# EXERCISE DETAILS
Reproduce, character for character, the stretch from the line containing "Given: Select the number 2 box" through the end of the entries, leaving the pictures out of your output.

Lines of data
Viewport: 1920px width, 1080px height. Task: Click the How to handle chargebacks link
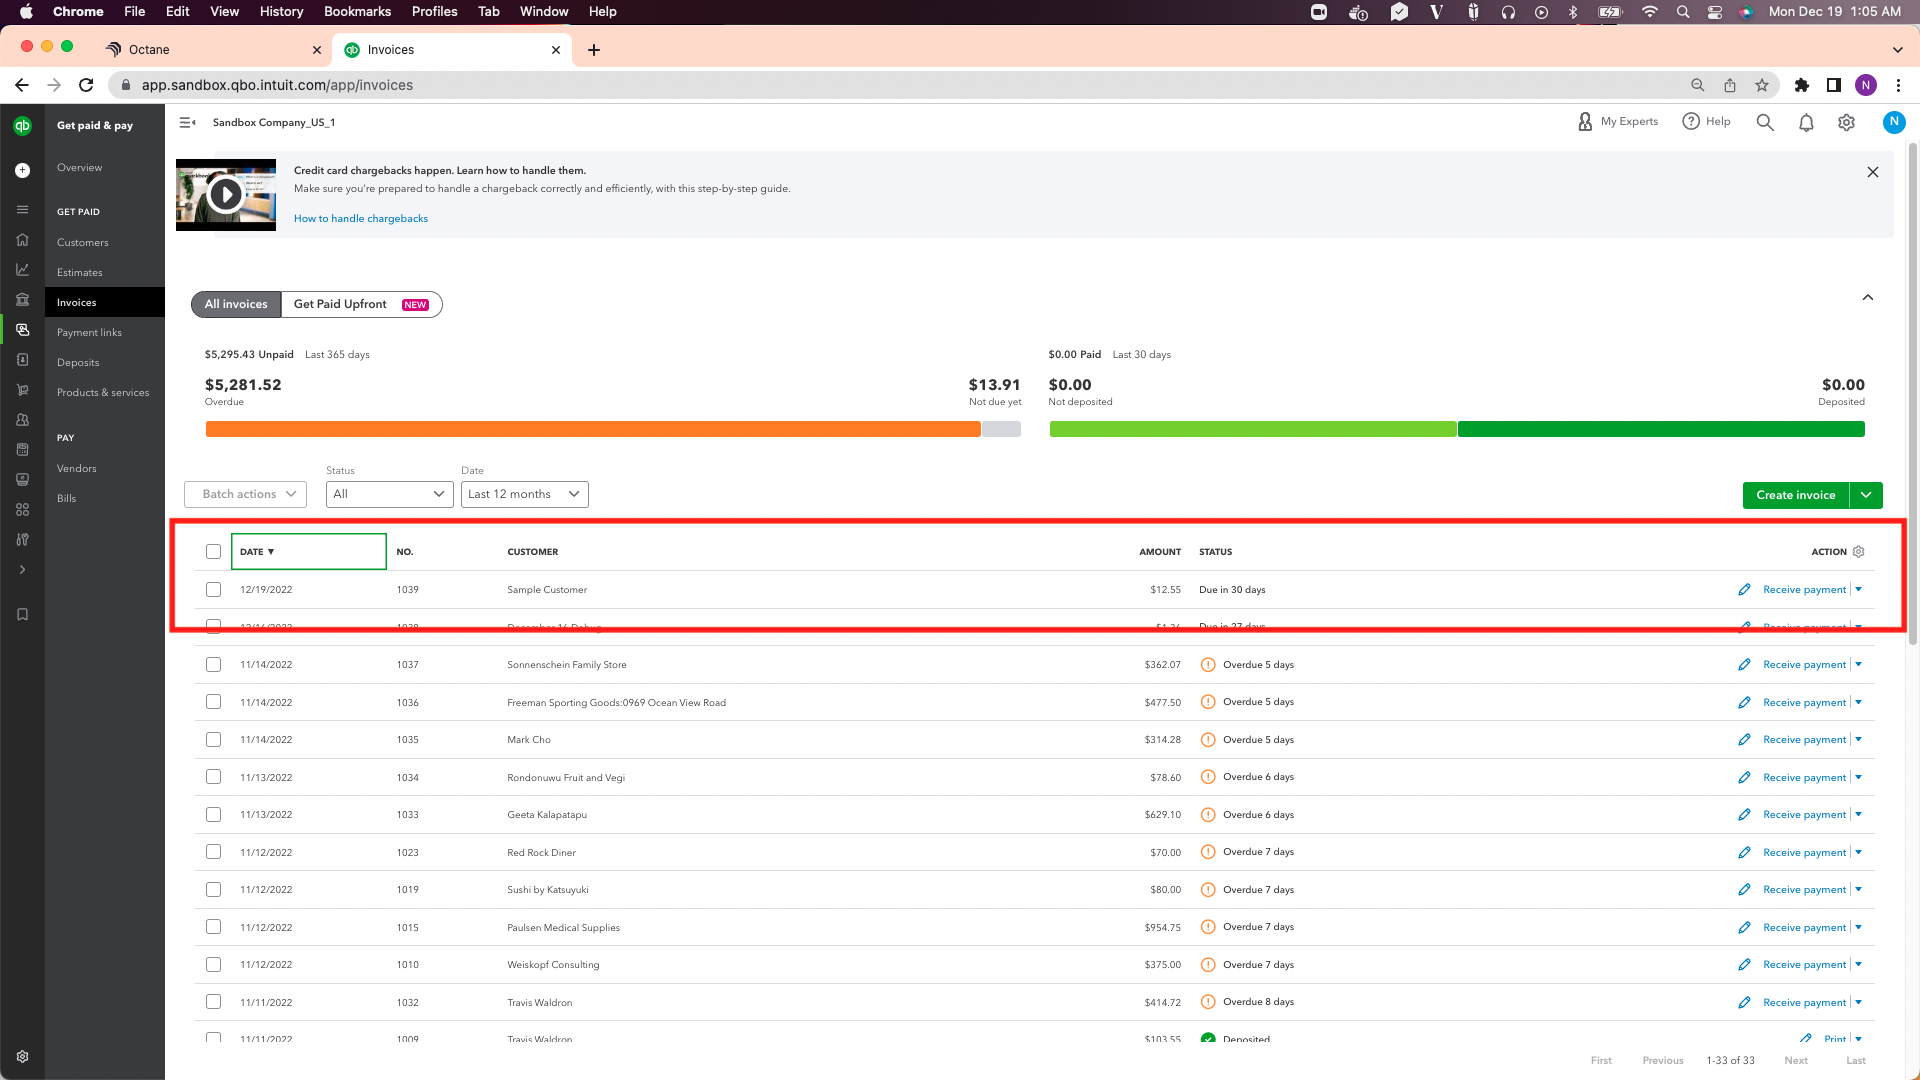(361, 219)
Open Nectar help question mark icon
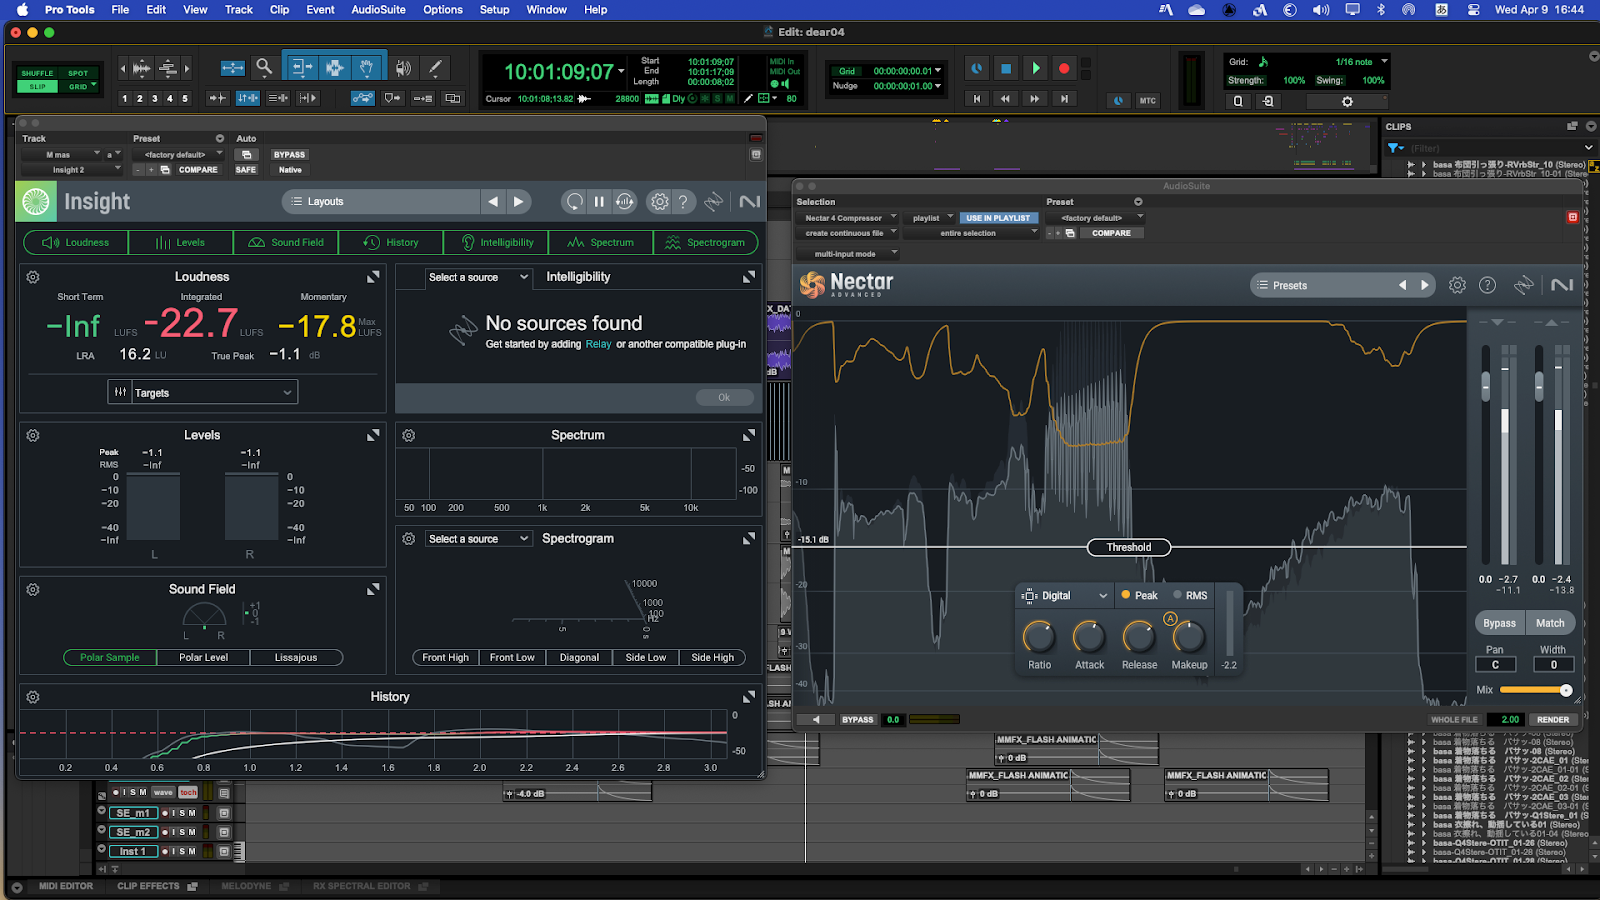 click(x=1487, y=286)
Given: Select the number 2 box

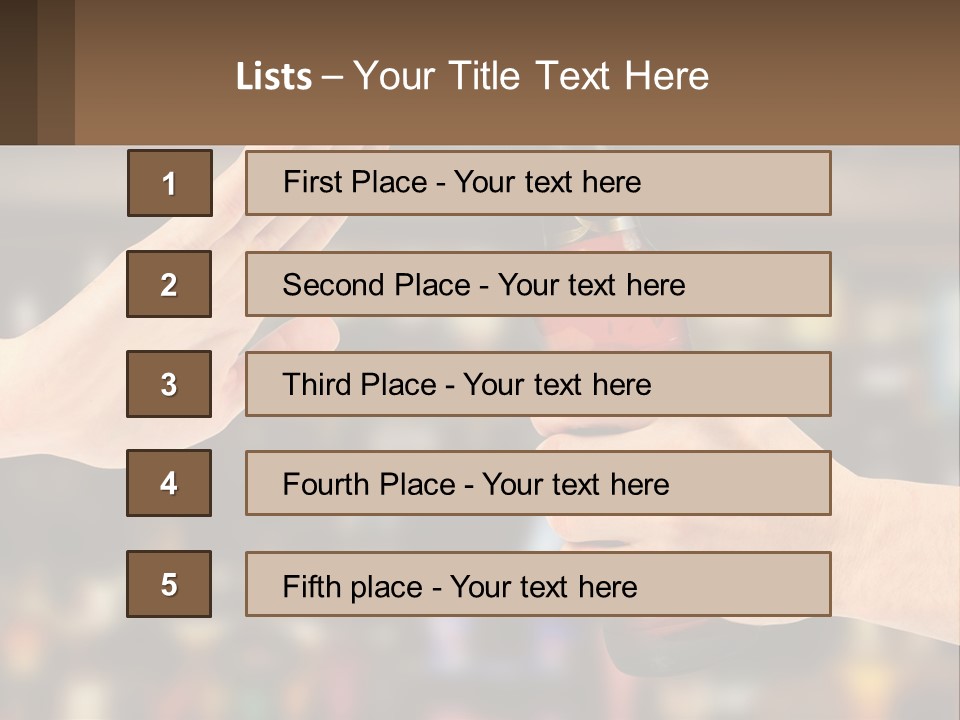Looking at the screenshot, I should pyautogui.click(x=169, y=284).
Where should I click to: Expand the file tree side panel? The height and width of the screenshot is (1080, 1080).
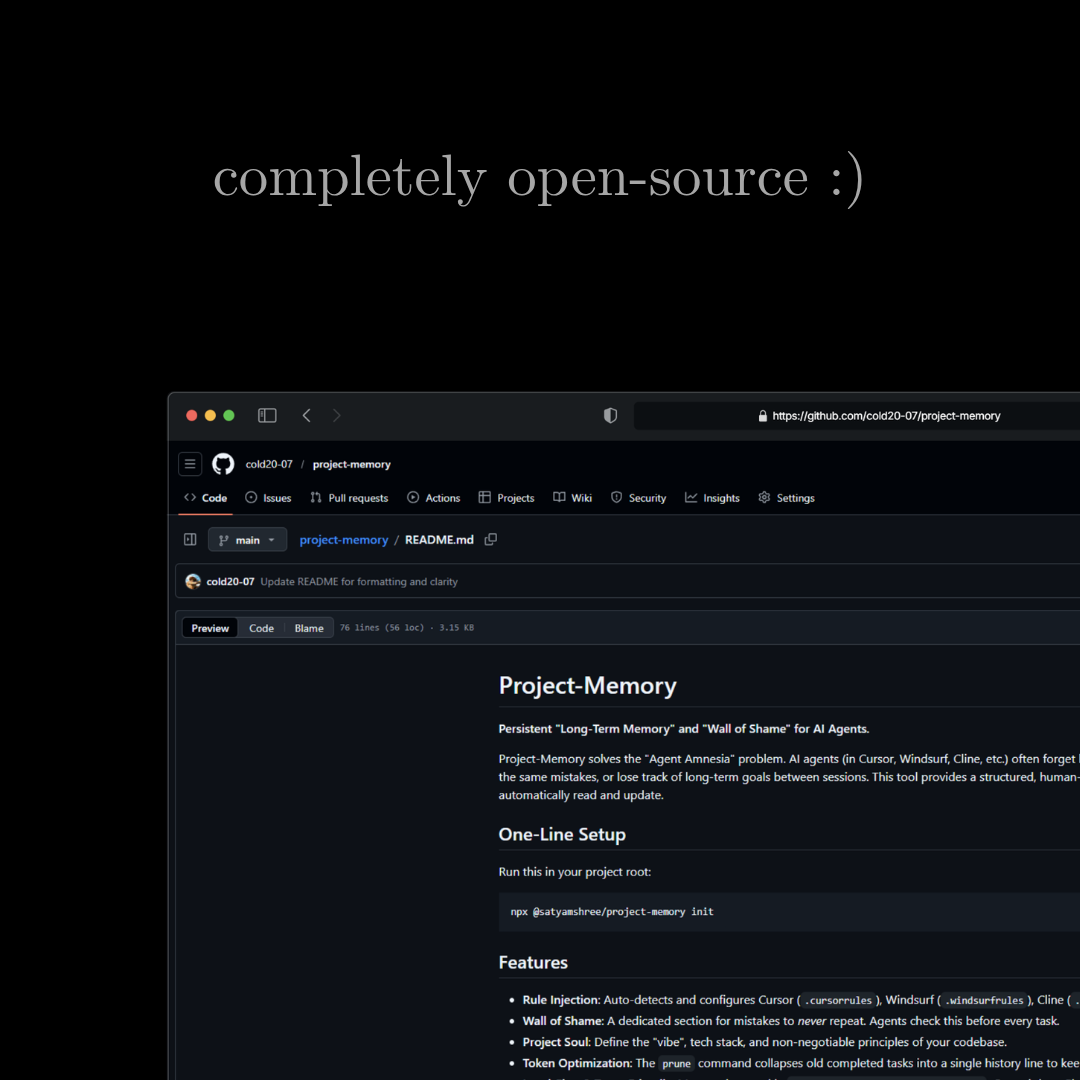click(x=190, y=540)
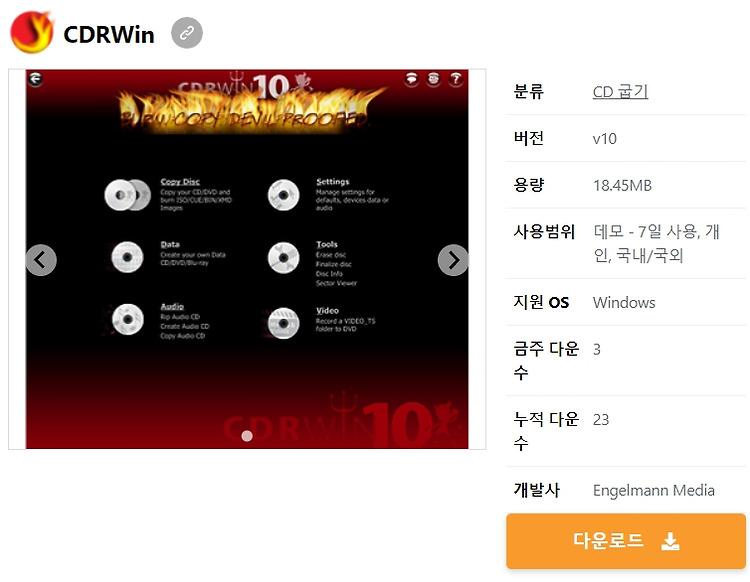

# FULL ANSWER
Given: Select the number 2 box

Looking at the screenshot, I should pyautogui.click(x=169, y=284).
Where should I click to: Expand the file tree side panel? The height and width of the screenshot is (1080, 1080).
click(x=190, y=540)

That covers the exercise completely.